Snow Information Recognition based on GF-6 PMS Images

  • 摘要: 以黑龙江省哈尔滨市道外区为研究区,系统探讨分析了基于遥感的不同方法在积雪信息识别中的应用。首先,对研究区两个时相的高分六号(GF-6)多光谱相机(PMS)影像进行目视解译,掌握了研究区内地物类型和积雪分布特点。其次,基于目视解译结果,选取了8种典型地物类型,得到了“积雪”和“非雪”两类像元的光谱特征规律。再次,探讨分析了6种方法在积雪识别中的应用,利用精确率、召回率和F指数3个指标进行了精度评价。最后,提出了基于投票结果的最终识别结果判定方法,得到了研究区积雪信息最终识别结果。
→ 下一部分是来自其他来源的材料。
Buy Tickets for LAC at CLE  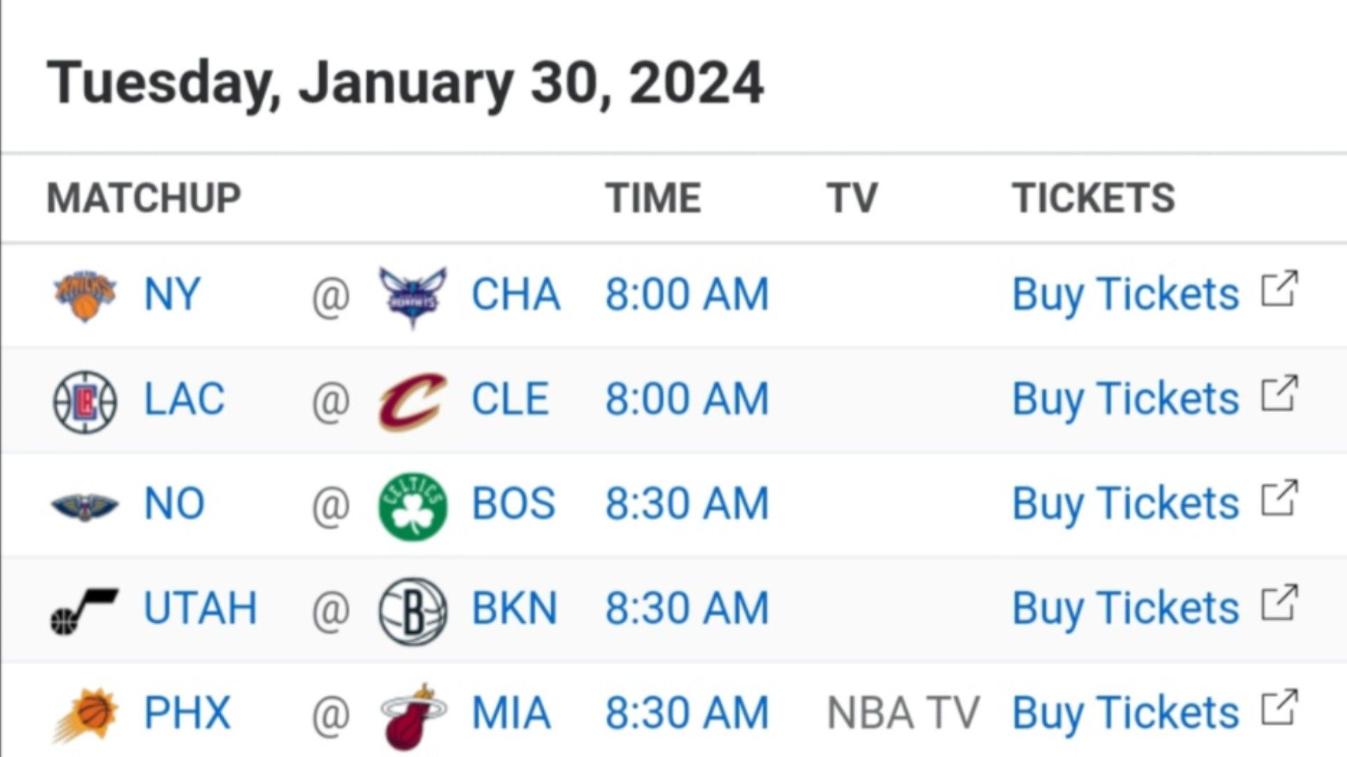pyautogui.click(x=1125, y=400)
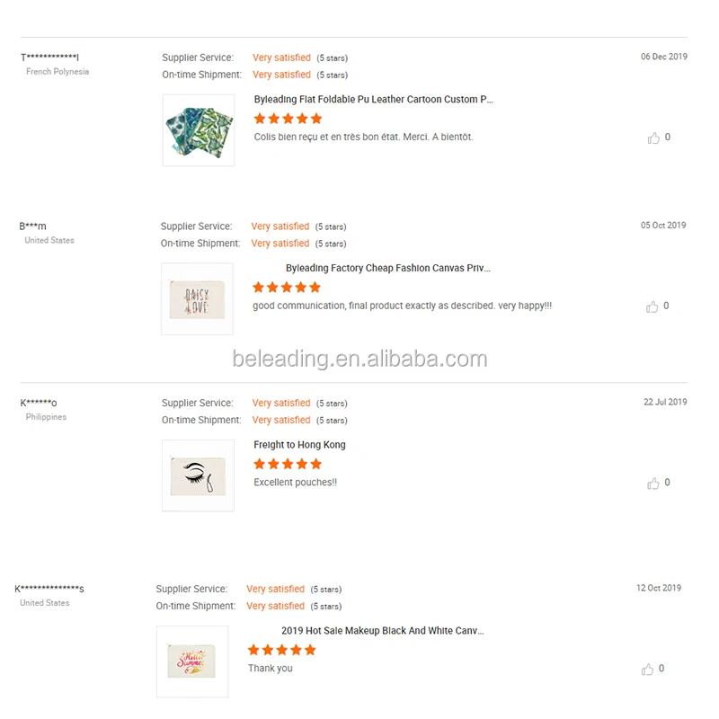Give thumbs-up to the 'Thank you' review

tap(648, 670)
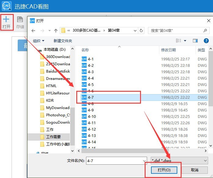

研究表明:①受下垫面和阴影的影响,研究区“同谱异物”和“同物异谱”现象普遍;②深度学习算法的识别效果最好,决策树法的识别效果相对较差;农田区的识别精度高于池塘区,误识别和漏识别的现象都相对较少;③基于投票结果的最终识别结果判定,可以有效改善单一识别方法存在的误识别和漏识别现象。

     

    Abstract: From the perspective of limited research on snow recognition in high spatial resolution optical remote sensing images, considering Daowai District of Harbin City as the research area, this paper systematically discusses and analyzes the application of different methods in snow information recognition. First, ground feature types and snow distribution characteristics were mastered through visual interpretation of GF-6 PMS images of two phases in the study area. Second, based on the results of visual interpretation, eight typical surface feature types were selected, and the spectral characteristics of "snow"and "non-snow"pixels were obtained. Third, the application of the six methods in snow recognition was discussed and analyzed. Accuracy was evaluated using three indexes: positive predictive value, recall rate, and F-score. Finally, a final recognition result judgment method based on voting results was developed, and the final recognition result of snow information in the study area was obtained. The results showed that, owing to the influence of the underlying surface and shadow, the phenomenon of "same spectrum foreign matter"and "same object different spectrum"was common in the study area, which interfered with the snow recognition process to a large extent. The recognition effect of the deep learning algorithm was the best, while that of the decision tree method was relatively poor; the recognition accuracy was higher for the farmland area than that for the pond area, and the phenomenon of false and missing recognitions was relatively less. The final recognition result judgment method based on voting results can effectively improve the phenomenon of false and missing recognitions in a single recognition method. This paper has important guiding significance for snow recognition based on high-spatial-resolution optical remote sensing images.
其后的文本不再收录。